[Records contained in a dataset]

※

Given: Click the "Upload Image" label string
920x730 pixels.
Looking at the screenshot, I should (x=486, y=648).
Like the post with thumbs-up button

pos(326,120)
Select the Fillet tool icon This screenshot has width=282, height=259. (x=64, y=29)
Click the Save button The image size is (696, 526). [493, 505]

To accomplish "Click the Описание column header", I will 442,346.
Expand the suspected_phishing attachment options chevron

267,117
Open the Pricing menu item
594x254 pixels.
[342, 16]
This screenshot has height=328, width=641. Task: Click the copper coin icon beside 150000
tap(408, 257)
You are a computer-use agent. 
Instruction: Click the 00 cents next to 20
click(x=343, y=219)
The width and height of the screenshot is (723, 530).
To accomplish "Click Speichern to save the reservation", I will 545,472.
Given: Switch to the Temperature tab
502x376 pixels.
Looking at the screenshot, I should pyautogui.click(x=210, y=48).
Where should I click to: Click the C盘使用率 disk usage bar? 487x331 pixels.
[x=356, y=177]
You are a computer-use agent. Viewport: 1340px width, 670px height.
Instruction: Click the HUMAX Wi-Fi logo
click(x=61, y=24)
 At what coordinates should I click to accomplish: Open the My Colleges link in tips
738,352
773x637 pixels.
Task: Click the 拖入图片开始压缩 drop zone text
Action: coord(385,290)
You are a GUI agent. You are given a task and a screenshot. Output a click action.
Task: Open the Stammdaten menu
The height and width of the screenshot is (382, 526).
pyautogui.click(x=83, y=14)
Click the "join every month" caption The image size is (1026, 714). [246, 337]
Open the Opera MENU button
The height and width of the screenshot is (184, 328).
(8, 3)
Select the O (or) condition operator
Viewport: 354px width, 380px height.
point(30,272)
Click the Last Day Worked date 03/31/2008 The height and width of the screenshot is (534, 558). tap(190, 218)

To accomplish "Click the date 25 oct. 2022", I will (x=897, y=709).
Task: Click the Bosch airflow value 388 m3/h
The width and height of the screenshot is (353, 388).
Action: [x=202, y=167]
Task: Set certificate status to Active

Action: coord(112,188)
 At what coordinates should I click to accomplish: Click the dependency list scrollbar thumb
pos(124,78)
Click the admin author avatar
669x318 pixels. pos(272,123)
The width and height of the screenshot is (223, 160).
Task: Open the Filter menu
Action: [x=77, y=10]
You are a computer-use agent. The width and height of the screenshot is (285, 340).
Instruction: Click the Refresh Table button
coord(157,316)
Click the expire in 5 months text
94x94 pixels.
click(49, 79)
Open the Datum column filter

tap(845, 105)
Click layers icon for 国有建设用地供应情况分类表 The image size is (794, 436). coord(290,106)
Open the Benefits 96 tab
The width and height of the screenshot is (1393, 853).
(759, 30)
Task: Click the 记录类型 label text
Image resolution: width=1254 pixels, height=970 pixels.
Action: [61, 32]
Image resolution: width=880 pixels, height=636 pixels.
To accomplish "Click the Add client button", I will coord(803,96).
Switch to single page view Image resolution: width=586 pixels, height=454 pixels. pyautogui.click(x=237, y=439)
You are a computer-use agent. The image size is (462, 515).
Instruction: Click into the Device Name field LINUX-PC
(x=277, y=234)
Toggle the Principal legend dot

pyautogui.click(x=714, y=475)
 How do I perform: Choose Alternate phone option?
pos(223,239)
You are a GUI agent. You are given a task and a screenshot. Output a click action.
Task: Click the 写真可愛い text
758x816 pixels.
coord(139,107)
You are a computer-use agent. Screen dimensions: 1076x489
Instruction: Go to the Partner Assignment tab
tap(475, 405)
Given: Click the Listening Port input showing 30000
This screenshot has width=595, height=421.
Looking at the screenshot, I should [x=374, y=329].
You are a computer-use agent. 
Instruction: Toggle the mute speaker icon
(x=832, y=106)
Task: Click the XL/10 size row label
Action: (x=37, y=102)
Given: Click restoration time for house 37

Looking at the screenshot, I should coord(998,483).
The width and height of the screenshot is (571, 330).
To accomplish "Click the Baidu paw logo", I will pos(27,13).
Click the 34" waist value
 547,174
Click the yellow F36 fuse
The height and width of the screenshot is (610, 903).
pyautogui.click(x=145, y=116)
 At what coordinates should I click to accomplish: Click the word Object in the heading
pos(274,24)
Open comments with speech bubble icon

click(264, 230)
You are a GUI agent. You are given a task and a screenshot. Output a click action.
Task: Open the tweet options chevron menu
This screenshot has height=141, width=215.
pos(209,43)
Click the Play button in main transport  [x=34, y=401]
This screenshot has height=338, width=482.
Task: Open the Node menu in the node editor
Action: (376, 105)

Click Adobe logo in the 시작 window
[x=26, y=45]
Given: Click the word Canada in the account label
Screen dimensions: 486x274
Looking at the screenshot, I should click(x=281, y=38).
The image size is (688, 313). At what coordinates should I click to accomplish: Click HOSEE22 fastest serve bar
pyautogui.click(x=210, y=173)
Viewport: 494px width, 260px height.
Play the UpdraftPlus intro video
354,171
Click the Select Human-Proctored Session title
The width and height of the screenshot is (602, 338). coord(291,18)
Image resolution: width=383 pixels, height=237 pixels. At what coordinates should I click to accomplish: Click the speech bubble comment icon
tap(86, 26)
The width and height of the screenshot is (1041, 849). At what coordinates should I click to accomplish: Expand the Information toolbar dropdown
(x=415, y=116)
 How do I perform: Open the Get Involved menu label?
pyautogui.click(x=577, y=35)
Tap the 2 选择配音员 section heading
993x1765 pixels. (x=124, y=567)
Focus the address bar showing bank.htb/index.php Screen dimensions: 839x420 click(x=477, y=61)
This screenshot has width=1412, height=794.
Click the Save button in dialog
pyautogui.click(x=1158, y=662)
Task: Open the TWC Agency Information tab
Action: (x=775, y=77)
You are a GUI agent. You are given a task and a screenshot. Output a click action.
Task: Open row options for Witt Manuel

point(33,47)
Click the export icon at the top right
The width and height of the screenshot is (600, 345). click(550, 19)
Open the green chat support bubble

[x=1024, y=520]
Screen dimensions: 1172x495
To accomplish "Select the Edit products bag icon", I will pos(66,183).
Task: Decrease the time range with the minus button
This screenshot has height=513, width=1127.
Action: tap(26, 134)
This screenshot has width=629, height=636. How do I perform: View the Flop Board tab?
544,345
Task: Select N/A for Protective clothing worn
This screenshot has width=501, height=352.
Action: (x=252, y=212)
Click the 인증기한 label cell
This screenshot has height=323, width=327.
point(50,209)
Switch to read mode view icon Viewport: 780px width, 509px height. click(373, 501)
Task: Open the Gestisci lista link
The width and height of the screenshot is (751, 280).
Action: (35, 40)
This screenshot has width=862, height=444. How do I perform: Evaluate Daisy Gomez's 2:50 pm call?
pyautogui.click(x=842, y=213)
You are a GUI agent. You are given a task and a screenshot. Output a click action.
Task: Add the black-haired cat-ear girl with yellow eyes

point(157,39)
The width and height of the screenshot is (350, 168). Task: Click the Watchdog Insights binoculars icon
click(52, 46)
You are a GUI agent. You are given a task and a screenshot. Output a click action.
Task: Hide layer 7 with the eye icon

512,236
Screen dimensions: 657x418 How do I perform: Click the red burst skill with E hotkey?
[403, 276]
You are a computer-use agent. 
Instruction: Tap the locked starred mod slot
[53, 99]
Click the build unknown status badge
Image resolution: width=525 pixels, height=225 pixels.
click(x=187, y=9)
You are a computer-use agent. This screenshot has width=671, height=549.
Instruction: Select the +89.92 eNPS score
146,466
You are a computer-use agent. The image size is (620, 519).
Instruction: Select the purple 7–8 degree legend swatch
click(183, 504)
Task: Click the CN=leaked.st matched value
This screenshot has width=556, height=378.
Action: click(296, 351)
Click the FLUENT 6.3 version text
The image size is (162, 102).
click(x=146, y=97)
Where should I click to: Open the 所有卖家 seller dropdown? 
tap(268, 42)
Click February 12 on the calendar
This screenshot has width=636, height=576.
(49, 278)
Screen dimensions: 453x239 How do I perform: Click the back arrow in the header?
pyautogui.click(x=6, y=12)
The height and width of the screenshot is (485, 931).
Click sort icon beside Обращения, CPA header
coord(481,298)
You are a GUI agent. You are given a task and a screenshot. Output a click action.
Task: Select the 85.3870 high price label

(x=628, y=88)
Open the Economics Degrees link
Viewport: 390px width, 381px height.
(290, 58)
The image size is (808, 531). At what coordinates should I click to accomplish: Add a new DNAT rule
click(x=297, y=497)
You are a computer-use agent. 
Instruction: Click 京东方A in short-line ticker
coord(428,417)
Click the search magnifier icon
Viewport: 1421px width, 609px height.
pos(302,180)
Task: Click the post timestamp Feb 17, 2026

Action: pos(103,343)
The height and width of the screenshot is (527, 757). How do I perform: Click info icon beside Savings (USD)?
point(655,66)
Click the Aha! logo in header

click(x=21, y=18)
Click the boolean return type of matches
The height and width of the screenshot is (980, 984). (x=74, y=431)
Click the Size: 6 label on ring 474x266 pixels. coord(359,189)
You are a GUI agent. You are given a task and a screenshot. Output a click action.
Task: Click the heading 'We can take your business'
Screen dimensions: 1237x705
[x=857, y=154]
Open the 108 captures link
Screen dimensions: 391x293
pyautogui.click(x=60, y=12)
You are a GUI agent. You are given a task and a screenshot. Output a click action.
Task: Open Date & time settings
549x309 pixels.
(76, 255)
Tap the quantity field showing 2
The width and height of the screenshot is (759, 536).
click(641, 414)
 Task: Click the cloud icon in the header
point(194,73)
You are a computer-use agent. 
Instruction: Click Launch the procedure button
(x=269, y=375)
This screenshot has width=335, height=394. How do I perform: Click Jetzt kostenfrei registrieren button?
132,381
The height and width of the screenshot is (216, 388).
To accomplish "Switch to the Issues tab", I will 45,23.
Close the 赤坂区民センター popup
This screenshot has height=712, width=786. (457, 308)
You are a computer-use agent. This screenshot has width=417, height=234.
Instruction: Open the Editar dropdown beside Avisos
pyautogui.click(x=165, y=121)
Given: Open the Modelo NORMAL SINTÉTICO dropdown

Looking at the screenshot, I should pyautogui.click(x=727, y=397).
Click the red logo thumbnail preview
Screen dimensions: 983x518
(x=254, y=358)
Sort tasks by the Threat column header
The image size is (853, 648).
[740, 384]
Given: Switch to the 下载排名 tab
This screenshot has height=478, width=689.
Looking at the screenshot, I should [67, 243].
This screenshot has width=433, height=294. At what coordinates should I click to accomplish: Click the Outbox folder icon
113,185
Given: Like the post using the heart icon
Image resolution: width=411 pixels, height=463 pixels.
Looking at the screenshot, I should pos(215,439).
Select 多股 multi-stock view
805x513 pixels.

※

## [ABOUT THIS TASK]
Using the entries above, return exactly the lines from the line with "Instruction: Toggle the mute speaker icon" to the line with "Viewport: 494px width, 260px height.", counting both of those lines.

## [PROBLEM SOLUTION]
Instruction: Toggle the mute speaker icon
(x=832, y=106)
Task: Click the XL/10 size row label
Action: (x=37, y=102)
Given: Click restoration time for house 37

Looking at the screenshot, I should coord(998,483).
The width and height of the screenshot is (571, 330).
To accomplish "Click the Baidu paw logo", I will pos(27,13).
Click the 34" waist value
 547,174
Click the yellow F36 fuse
The height and width of the screenshot is (610, 903).
pyautogui.click(x=145, y=116)
 At what coordinates should I click to accomplish: Click the word Object in the heading
pos(274,24)
Open comments with speech bubble icon

click(264, 230)
You are a GUI agent. You are given a task and a screenshot. Output a click action.
Task: Open the tweet options chevron menu
This screenshot has height=141, width=215.
pos(209,43)
Click the Play button in main transport  [x=34, y=401]
This screenshot has height=338, width=482.
Task: Open the Node menu in the node editor
Action: (376, 105)

Click Adobe logo in the 시작 window
[x=26, y=45]
Given: Click the word Canada in the account label
Screen dimensions: 486x274
Looking at the screenshot, I should click(x=281, y=38).
The image size is (688, 313). At what coordinates should I click to accomplish: Click HOSEE22 fastest serve bar
pyautogui.click(x=210, y=173)
Viewport: 494px width, 260px height.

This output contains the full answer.